Will Dems turn Dobbs-ism into policy?



By ANDREW CASSEL
PHILADELPHIA INQUIRER
How worried should we be about the Lou Dobbs Democrats?
The term jumped out from one of last week's post-election analyses. It's a label that applies to at least a good-size handful of the folks who will make up the new majority on Capitol Hill next year.
Who's a Lou Dobbs Democrat? As Jacob Weisburg writes in the online journal Slate, it's someone who campaigned successfully on the same themes that Dobbs, the CNN host, has used to successfully boost his nightly cable ratings: Anti-trade, anti-immigrant, anti-globalization and furiously anti-any business that invests around the world rather than at home.
For example, Sherrod Brown, who beat a Republican incumbent to win a U.S. Senate seat from Ohio, wrote a campaign book called "Myths of Free Trade," blasting NAFTA, CAFTA, the WTO -- all the deals we've made over the decades to cut tariffs and boost global commerce.
Similar themes cropped up in a number of races. Candidates rightly sensed voters' deep and widely shared anxieties about their own, and the nation's, economic future.
But will it now translate into policy? Was Dobbs-ism just a tactic to bring out the base -- doing for the Democrats what gay marriage did for the GOP in 2004? Or will Democrats really manage to turn the tide and make globalization stop dislocating American jobs?
Actually that's a silly question. Of course they can't. The real issue is whether Washington -- no matter who's in charge -- will deal with globalization smartly or stupidly.
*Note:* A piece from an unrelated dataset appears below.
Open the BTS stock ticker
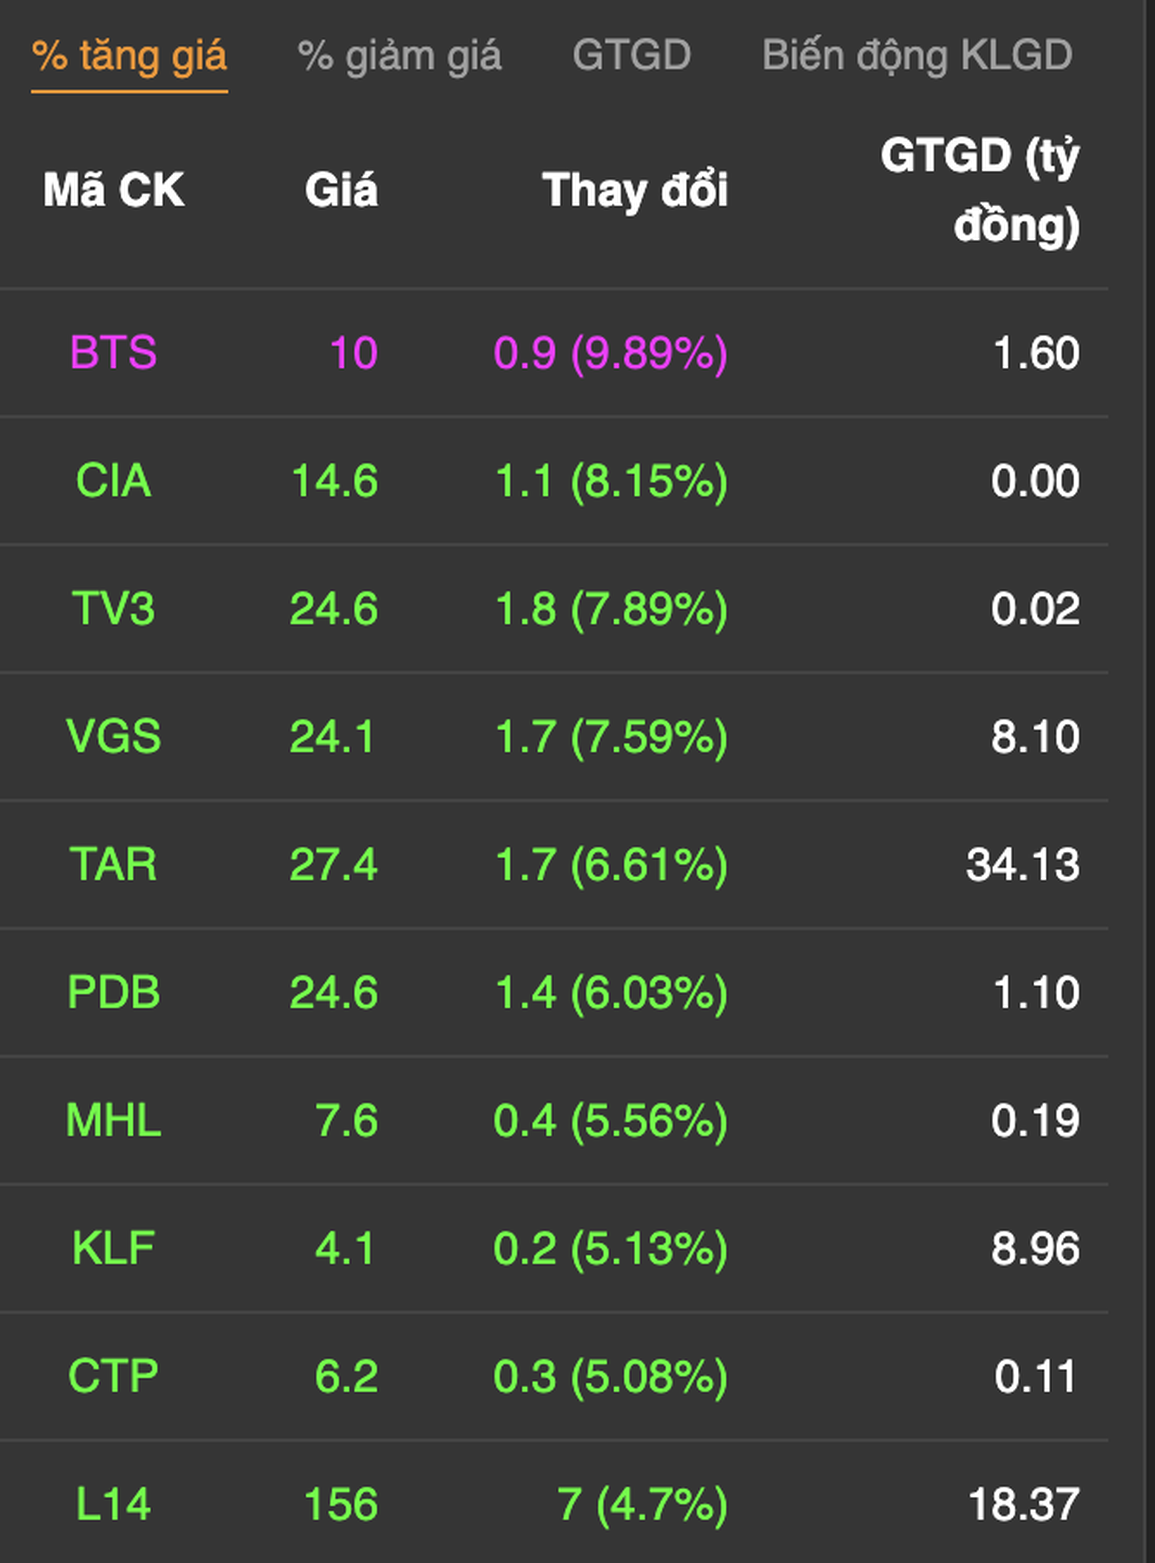Screen dimensions: 1155x1563 tap(113, 353)
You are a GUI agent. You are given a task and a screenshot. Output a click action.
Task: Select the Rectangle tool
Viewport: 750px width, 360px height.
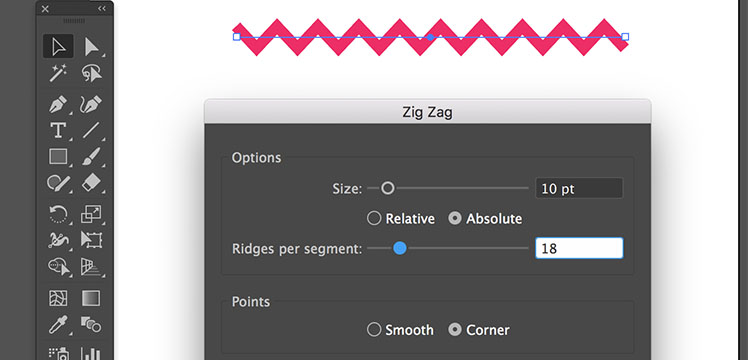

We could see more knee-jerk economic nationalism, of the sort that erupted early this year over the Dubai Ports deal. There could be more threats to penalize China for its trade success (which, of course, involves penalizing Americans with higher prices for Chinese-made products).
Flashpoint
A possible flashpoint could be the issue of trade-promotion authority, which allows the president to negotiate deals with other countries. That authority expires next year, and Congress could refuse to renew it, killing the chances for future free-trade agreements.
Then Lou-Dobbs-Dems could claim a win -- but the losers would be poor people in Latin America, Africa and Asia, whose ability to enter the global marketplace could be set back decades.
One of the biggest ironies is that economic nationalists typically paint big business as the villain, blaming multinational capitalism for abandoning American workers.
But when protectionism actually becomes policy, the biggest winners aren't workers, but capitalists.
Tariffs and other barriers to global trade inevitably reduce competition. Protected from overseas rivals, domestic firms grow fat and lazy, able to raise prices for less-than-world-class goods. Consumers lose -- and ultimately workers as well.
There is an alternative to Dobbsism, moreover. Congress can directly tackle the very real worries many Americans have about their future economic security and well-being.
Instead of putting up walls or hoping the rest of the world will somehow go away, Washington can work on sharing the benefits of globalization more equitably.
That means (among other things) progressive tax reform, universal access to health care, a better safety net for dislocated workers, and increased national attention to what economists call "human capital" -- meaning education at all levels, from pre-kindergarten to mid-life career retraining.
If the new Congress really wants to make a difference, it should scrap the Dobbsian rhetoric and listen instead to people such as Janet Yellen, president of the Federal Reserve Bank of San Francisco.
In a speech last week, Yellen said that "rising inequality is intensifying resistance to globalization, impairing social cohesion and could, ultimately undermine American democracy."
But barriers to trade aren't the solution. Instead, Yellen argued, it's time "for the U.S. to seriously consider taking the risk of making our economy more rewarding for more of the people."
Andrew Cassel is a columnist for the Philadelphia Inquirer. Distributed by McClatchy-Tribune Information Services.